▶ EXCERPTED TEXT:
-- Opening Marker --

Nobel Calling Seminar: Why do 5 million children still die before their fifth birthday?
The research team Global Child Health and the Sustainable Development Goals in collaboration with the Nobel Prize Museum hosted a seminar on global child health as part of the Nobal Calling Stockholm week. Juliet Mwanga-Amumpaire from Mbarara University in Uganda and Tobias Alfvén, associate professor at the Department of Global Public Health, discussed why five million children die every year and what is needed for more children to survive.
Every year in October, the recipients of the Nobel Prizes are announced. In connection with this, the Nobel Prize Museum organizes inspirational events and instructive meetings in collaboration with, among others, Karolinska Institutet. This year the research team Global Child Health and Sustainable Development Goals at the Department of Global Public Health hosted a seminar titled Why do 5 million children still die before their fifth birthday?
Tobias Alfvén, associate professor in global health started the presentation with an overview of the global under five mortality rates from the past 200 years. Huge progress has been made to reduce the under five mortality and in the past couple of decades the rate has decreased by 50%. Eventough most deaths among children under the age of five are preventable with the knowledge that we have today, there are large disparities in the world and the child mortality rate is still high in low income countries.
After the overview, Juliet Mwanga-Amumpaire from Mbarara University who joined via zoom from Uganda presented the child health situation in Uganda. She exaplined that 75% of disease burden for children in Uganda is preventable and that the top child mortality causes are neonatal conditions, malaria, respiratory tract infections, diarrhoeal diseases and malnutrition. Approximately 33 million cases of malaria, diarrhoea and pneumonia go untreated every year in Uganda representing a critical treatment gap
The seminar ended with Tobias Alfvén presenting some of the future challenges to global child health such as climate change, poverty and instable govermental institutions. But also opportunities such as the Sustainable Development Goals including goal 3.2 (to end preventable deaths of newborns and children under 5 years of age), an agrement all world leaders have signed.

-- Closing Marker --

Collected data entries:
-- Opening Marker --

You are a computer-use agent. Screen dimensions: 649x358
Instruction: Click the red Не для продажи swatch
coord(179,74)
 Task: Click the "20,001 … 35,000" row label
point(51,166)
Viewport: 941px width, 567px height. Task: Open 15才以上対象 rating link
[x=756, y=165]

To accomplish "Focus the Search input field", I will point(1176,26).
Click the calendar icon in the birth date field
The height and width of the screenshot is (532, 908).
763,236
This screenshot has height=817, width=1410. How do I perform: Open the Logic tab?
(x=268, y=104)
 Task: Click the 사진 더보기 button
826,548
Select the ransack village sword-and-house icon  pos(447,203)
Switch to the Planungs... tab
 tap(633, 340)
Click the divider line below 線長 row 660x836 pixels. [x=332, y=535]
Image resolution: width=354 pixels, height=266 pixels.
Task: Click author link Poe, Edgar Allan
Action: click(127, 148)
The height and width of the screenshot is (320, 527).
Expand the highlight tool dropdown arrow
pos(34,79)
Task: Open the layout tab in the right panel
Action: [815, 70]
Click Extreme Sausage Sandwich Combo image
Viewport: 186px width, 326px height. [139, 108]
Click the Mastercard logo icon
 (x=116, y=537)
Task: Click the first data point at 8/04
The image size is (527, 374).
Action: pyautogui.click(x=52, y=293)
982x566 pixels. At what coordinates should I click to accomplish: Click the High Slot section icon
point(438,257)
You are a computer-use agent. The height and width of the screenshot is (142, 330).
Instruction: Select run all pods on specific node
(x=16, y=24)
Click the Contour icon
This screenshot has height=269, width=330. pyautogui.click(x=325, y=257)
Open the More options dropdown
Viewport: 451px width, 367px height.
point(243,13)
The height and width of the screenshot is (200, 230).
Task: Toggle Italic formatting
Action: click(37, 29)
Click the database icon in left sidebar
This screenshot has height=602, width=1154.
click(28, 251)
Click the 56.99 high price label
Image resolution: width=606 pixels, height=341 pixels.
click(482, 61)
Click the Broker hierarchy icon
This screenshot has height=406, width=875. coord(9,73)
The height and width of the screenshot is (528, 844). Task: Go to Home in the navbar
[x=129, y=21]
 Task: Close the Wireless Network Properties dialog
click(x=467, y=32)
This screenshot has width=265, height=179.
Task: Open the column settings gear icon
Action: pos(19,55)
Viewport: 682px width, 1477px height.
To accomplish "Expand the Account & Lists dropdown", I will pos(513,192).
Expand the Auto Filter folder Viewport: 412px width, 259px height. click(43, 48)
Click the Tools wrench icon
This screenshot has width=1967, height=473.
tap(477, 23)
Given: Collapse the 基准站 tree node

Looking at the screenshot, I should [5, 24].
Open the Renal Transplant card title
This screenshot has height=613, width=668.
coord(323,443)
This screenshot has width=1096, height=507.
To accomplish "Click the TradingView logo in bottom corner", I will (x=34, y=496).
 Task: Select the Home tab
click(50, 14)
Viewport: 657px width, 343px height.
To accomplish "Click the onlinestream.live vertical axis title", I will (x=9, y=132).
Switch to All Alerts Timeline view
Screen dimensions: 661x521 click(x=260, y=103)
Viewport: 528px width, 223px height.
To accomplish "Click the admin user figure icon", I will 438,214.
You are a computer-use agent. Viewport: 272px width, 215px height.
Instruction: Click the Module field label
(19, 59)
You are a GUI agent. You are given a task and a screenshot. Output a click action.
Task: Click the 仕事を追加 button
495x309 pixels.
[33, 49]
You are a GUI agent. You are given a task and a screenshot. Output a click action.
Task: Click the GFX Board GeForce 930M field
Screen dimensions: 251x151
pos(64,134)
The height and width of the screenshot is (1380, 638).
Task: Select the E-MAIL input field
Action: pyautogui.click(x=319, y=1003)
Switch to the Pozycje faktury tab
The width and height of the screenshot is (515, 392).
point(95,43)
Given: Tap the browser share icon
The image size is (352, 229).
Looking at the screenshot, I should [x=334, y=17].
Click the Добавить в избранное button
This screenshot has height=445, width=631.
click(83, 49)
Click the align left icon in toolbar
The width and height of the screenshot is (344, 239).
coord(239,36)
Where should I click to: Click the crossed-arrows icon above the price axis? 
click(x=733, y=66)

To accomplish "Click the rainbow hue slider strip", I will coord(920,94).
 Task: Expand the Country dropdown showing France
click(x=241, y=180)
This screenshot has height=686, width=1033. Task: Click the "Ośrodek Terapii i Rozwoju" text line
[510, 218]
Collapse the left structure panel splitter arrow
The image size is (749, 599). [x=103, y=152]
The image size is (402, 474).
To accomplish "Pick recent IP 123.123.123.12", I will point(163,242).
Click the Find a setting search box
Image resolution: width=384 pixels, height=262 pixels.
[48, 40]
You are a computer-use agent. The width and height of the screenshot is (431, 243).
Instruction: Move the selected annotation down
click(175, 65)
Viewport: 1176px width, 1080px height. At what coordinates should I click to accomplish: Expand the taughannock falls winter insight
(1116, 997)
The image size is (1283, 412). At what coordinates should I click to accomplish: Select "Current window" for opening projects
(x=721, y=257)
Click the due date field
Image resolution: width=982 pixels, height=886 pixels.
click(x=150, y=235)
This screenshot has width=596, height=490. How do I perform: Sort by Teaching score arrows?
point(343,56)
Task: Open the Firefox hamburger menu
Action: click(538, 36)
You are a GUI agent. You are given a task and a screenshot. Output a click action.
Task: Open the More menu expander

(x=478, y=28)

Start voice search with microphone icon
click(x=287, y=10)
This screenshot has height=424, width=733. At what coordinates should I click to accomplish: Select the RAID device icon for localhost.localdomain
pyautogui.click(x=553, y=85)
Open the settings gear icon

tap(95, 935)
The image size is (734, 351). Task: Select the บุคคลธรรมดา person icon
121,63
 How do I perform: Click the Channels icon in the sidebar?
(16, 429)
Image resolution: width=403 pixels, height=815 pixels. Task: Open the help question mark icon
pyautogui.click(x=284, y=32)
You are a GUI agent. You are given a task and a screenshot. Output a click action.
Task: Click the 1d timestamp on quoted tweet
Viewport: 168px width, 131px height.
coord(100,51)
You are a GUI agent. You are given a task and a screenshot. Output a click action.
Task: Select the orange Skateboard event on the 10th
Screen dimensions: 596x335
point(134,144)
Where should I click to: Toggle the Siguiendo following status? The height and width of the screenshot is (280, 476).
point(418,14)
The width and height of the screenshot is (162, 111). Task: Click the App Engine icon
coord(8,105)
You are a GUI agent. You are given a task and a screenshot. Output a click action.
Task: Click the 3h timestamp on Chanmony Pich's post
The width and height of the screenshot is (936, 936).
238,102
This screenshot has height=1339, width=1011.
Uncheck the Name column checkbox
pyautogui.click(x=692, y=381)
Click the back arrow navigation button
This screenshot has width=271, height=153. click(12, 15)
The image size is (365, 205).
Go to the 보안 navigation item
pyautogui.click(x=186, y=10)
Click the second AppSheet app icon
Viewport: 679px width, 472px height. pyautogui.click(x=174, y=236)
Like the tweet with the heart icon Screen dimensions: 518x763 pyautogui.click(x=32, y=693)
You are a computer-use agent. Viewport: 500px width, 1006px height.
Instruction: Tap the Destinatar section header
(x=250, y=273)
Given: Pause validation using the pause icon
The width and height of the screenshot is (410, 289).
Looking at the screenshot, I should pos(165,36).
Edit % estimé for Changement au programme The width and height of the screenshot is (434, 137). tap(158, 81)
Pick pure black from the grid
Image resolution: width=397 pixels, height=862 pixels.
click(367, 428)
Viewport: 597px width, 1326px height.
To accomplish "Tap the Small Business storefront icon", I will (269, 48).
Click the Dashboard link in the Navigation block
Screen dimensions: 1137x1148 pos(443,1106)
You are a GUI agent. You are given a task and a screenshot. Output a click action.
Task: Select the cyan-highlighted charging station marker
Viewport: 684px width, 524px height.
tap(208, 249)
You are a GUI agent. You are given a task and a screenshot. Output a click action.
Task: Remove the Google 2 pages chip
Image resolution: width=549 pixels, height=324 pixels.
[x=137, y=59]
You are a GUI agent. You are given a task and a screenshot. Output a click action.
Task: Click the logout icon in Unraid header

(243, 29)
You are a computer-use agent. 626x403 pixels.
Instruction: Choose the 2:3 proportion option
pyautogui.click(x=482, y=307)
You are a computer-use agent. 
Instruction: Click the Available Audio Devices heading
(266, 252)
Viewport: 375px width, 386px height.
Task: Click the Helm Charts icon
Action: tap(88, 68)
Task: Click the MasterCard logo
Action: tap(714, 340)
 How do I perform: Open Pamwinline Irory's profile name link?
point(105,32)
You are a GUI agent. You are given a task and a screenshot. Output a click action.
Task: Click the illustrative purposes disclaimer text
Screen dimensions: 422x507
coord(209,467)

-- Closing Marker --

▶ STUDY QUESTIONS:
A – In the seminar article, write out the passage starting with "Nobel Calling Seminar: Why" and going on through "children to survive.", replacing "discussed" with "explained".
B – Answer these questions using the seminar article:
(i) By what percentage has the under-five mortality rate decreased in the past couple of decades?
(ii) What share of the disease burden for children in Uganda is preventable?
(iii) How did Juliet Mwanga-Amumpaire join the seminar?
C – Translate this sentence from the seminar article into Spanish: "Every year in October, the recipients of the Nobel Prizes are announced."

▶ ANSWERS TO THIS EXERCISE:
A –
Nobel Calling Seminar: Why do 5 million children still die before their fifth birthday?
The research team Global Child Health and the Sustainable Development Goals in collaboration with the Nobel Prize Museum hosted a seminar on global child health as part of the Nobal Calling Stockholm week. Juliet Mwanga-Amumpaire from Mbarara University in Uganda and Tobias Alfvén, associate professor at the Department of Global Public Health, explained why five million children die every year and what is needed for more children to survive.

B –
(i) By 50%.
(ii) 75%.
(iii) Via zoom from Uganda.

C – Cada año, en octubre, se anuncian los galardonados con los Premios Nobel.